The green haze still hovered above the frozen combatants. He could feel the power of the Skends fighting against his control. Behind them stood the Salem Threaders. The Skends were their shield, and if that changed, they wouldn’t hesitate to destroy their former slaves.
He reached outside his bubble and touched one of the horde. The red and blue Threads that encased the beast pulsed and he almost drew back in surprise. Despite the Threads’ response, he grabbed tighter. Ultraviolet pushed through the Skend’s shield and enveloped his hand. He could hear the anger in it and his world grew smaller. It was enough. He let go and drew back into himself, letting its poison wash out of him.
Darwin drew on his new knowledge, forming a mesh of invisible light above the Skends. He could feel them pushing against the stillness, but time was still on his side. When his work was done, he let the finished net fall.
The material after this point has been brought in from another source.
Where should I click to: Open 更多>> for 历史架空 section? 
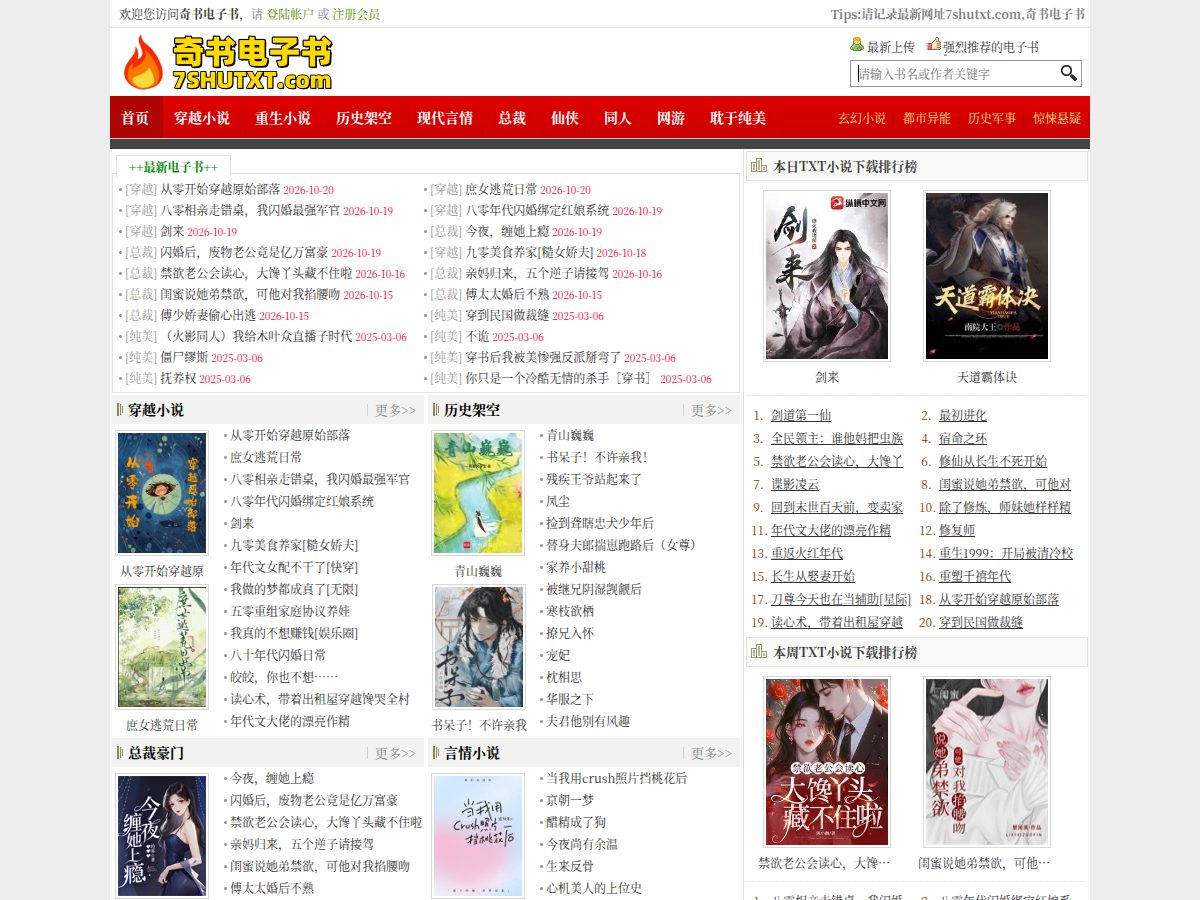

With its release, his breathing picked up speed and his heart began to hammer in his chest like a caged beast. His tenuous link to the QPS severed with a gut-wrenching feeling of loss, cut by something or someone closer to the machine. Along with it, the Source in his chest withdrew and he collapsed. Hands pulled him back behind the line and Threads filled the air again, stopping when the Threaders realized there was nothing left to fight.
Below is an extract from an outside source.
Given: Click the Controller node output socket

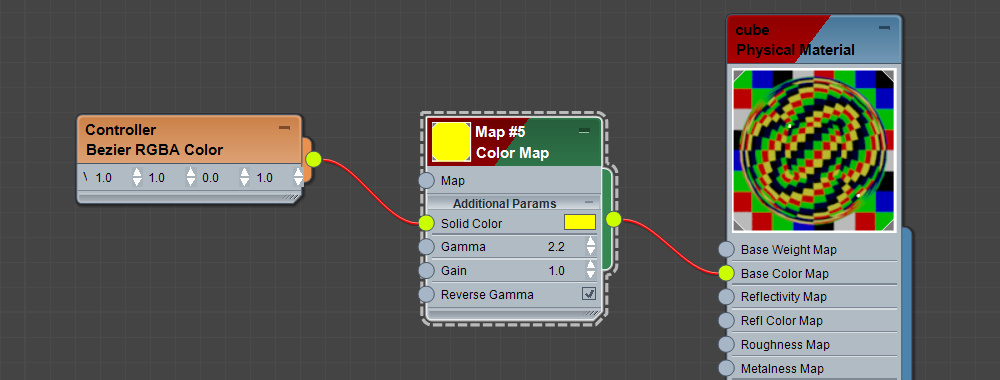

People milled around in front of them in place of the Skends, lost and confused, spinning in circles. Behind them, a shout rose into the air and the Salem Threaders thrust into the crowd. Bodies dropped in their attempt to get close to Carlos’s group. The Skends that had once protected them were now simply people who were in the way. Blue dropped from the sky and the Salem Threaders stopped, imprisoned. The few people trapped with them were pressed against the wall as shields.
Water splashed across Darwin’s face. White Threads probed into his head and he nudged them away.
“Darwin?”
Teresa’s voice melted around him, concern hidden behind the veneer of professionalism. He opened his eyes and blinked in the sudden light.
“I’m okay.”
He sat and Teresa pulled away, giving him space. He was with the injured. Healers worked over people lying in a row on the street. Behind them, the rusted metal monstrosity he could never figure out stood in front of an empty playground. He held his arms open and Teresa rushed into them. They sat rocking each other.
Underneath it all, he still felt Ada.
Darwin walked amongst the former Skends, questioning them about who they were and what they had done before they found themselves here. They had no memories beyond being captured by Salem or being touched by a Skend. The invisible net had converted them back to human and the green had helped them forget what they had done when they were Skends. Something he hadn’t been able to do last time. That had ended up with too many people tortured by what they had done. He didn’t want them to have that pain. Whether what he had done was permanent or not was a question he couldn’t answer.
Carlos’s team shrank the prison of the Salem crew until there was barely room to move. They plucked the converted Skends from inside and released them with the masses. Teresa had left to help with the wounded. Most of the injuries were, surprisingly, minor. Only one wouldn’t be able to join them for the second leg of their journey. The healers stabilized her and a few of the converted Skends took over her care.
One side effect of them not remembering what they had done as Skends was their unwillingness to join the fight. Only a handful—those that were Threaders—chose to join Carlos. Darwin found him organizing the groups for the next hole.
“She knows we’re coming.”
“I imagine she’s known for a while. With the number of holes we’ve been creating over the last few days, she’d be stupid if she didn’t. And she doesn’t seem to be stupid.”
“I don’t mean in the general sense. She felt me here the same way I felt her there, the way I can still feel her. Maybe I should have said she knows I’m coming.”
Carlos stopped. “What do you mean you can still feel her?”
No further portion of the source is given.